No depoimento sobre as redes temáticas, substitua "Belo Horizonte" por "nossa cidade" e reproduza o trecho desde "C1: Essas redes" até "execução têm impacto.", inclusive.

··· Texto da página

C1: Essas redes temáticas sempre deram também muita sustentação, e eu considerava muito como a parceria do programa. Às vezes, dava até para a gente sentir que havia uma ingerência – todo mundo queria mandar. [...] Mas não era bem isso – era a vontade de ver a execução de forma qualificada. Mas essa experiência, para mim, fica, porque aqui, em Belo Horizonte, os programas de criança e adolescente toda vida trabalharam de uma forma muito articulada. Então, as discussões que a gente traçava eram muito na linha da execução do programa.

C2: As discussões não têm relação com a execução – talvez de uma forma muito tímida na discussão de parcerias do programa, mais em relação pessoal do que institucionalmente falando. Na política pública, não têm impacto; eu acho que na execução têm impacto.

······
··· Registros do conjunto

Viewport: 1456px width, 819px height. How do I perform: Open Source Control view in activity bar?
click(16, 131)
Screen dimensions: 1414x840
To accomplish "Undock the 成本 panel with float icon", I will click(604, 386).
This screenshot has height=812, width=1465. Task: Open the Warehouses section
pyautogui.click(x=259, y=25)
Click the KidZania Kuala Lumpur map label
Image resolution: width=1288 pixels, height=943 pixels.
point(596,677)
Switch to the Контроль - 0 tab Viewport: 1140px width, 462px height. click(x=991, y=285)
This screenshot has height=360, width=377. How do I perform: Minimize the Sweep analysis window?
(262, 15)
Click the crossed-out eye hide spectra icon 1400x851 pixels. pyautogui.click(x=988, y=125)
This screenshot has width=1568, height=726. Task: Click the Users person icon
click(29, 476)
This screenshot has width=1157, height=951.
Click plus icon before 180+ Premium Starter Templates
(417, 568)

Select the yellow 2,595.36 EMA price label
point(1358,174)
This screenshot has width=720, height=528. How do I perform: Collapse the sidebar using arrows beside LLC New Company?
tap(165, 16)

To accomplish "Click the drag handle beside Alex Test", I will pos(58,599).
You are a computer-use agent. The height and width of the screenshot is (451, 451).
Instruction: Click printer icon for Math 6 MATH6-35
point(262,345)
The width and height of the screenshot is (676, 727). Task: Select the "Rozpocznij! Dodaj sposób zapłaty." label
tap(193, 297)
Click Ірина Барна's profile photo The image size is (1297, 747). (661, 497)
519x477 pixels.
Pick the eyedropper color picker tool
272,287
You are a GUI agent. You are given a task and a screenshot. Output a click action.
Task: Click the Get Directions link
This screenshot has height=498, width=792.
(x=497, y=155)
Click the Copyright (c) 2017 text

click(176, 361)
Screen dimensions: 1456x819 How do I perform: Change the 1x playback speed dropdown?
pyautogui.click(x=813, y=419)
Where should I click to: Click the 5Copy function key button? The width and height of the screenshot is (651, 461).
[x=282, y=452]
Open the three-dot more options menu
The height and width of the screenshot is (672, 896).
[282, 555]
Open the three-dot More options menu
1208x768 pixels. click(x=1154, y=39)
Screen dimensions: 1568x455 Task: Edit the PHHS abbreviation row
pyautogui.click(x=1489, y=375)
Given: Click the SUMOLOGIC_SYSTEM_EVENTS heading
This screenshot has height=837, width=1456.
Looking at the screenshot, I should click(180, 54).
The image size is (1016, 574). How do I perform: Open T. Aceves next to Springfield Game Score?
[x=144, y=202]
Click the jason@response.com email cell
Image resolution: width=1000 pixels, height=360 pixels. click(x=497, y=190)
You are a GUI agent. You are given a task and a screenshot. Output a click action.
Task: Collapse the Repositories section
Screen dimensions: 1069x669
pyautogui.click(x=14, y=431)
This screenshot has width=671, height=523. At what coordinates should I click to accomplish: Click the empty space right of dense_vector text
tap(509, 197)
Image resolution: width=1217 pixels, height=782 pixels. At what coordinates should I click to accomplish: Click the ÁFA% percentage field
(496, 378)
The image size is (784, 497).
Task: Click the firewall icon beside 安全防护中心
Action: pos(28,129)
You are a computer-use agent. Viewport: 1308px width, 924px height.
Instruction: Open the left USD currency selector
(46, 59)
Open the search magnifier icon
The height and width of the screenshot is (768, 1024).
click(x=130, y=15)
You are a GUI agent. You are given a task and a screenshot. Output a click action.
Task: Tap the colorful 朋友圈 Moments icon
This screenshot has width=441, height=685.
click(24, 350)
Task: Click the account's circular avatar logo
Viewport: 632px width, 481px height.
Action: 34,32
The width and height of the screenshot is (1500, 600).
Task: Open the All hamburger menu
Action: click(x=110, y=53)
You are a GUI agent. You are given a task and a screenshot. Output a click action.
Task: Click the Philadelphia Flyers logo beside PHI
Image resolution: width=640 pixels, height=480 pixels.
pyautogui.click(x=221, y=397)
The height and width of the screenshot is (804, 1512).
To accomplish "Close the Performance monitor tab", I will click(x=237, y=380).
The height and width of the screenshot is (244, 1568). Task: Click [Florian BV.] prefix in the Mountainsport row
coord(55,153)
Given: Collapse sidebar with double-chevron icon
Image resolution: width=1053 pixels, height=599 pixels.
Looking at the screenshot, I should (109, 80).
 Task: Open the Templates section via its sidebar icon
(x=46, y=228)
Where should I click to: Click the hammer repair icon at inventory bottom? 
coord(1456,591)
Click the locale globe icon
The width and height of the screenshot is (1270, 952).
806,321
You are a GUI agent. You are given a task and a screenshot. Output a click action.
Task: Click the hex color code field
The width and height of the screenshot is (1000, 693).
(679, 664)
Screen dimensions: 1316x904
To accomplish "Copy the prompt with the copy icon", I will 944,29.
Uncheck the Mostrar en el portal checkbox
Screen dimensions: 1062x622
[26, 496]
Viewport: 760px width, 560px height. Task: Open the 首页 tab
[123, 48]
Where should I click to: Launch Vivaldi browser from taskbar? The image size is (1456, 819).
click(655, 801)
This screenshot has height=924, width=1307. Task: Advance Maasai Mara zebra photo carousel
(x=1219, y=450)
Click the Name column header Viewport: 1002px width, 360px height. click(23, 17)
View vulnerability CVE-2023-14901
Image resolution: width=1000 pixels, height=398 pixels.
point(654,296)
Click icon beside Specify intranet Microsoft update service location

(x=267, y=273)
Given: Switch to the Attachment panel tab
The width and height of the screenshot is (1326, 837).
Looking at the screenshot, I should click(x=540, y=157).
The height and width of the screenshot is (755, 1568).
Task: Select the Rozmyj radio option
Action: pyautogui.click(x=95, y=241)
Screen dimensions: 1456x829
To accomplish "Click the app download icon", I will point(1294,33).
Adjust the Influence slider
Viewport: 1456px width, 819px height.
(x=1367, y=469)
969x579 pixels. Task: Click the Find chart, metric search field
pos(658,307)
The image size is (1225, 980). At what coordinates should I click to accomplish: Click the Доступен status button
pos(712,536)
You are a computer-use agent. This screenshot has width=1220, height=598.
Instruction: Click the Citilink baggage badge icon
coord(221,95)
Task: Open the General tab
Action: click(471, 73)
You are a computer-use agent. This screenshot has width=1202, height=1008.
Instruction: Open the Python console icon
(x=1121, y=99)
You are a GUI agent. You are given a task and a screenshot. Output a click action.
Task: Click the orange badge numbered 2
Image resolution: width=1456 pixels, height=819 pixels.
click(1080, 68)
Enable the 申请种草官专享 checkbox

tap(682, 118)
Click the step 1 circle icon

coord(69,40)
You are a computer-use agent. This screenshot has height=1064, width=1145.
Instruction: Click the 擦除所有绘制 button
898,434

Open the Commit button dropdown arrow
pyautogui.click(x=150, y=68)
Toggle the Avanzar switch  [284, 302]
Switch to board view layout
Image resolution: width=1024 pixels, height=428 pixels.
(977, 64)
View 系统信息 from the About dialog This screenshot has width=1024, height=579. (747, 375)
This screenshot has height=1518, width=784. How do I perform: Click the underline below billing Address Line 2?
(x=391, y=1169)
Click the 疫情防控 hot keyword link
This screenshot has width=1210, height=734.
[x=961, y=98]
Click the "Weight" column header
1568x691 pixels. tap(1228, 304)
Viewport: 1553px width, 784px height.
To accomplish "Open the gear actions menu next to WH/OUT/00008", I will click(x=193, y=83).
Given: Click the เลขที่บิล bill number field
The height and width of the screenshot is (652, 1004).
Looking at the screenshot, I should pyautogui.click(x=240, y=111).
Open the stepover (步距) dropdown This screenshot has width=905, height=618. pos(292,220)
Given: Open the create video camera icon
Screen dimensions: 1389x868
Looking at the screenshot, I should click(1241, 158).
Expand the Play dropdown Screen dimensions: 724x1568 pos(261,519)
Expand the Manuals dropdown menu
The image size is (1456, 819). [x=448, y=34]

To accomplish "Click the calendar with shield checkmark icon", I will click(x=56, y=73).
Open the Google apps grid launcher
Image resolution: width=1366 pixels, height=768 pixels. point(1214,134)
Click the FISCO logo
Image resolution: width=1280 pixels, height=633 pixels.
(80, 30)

······

• **Resultado da tarefa**
C1: Essas redes temáticas sempre deram também muita sustentação, e eu considerava muito como a parceria do programa. Às vezes, dava até para a gente sentir que havia uma ingerência – todo mundo queria mandar. [...] Mas não era bem isso – era a vontade de ver a execução de forma qualificada. Mas essa experiência, para mim, fica, porque aqui, em nossa cidade, os programas de criança e adolescente toda vida trabalharam de uma forma muito articulada. Então, as discussões que a gente traçava eram muito na linha da execução do programa.

C2: As discussões não têm relação com a execução – talvez de uma forma muito tímida na discussão de parcerias do programa, mais em relação pessoal do que institucionalmente falando. Na política pública, não têm impacto; eu acho que na execução têm impacto.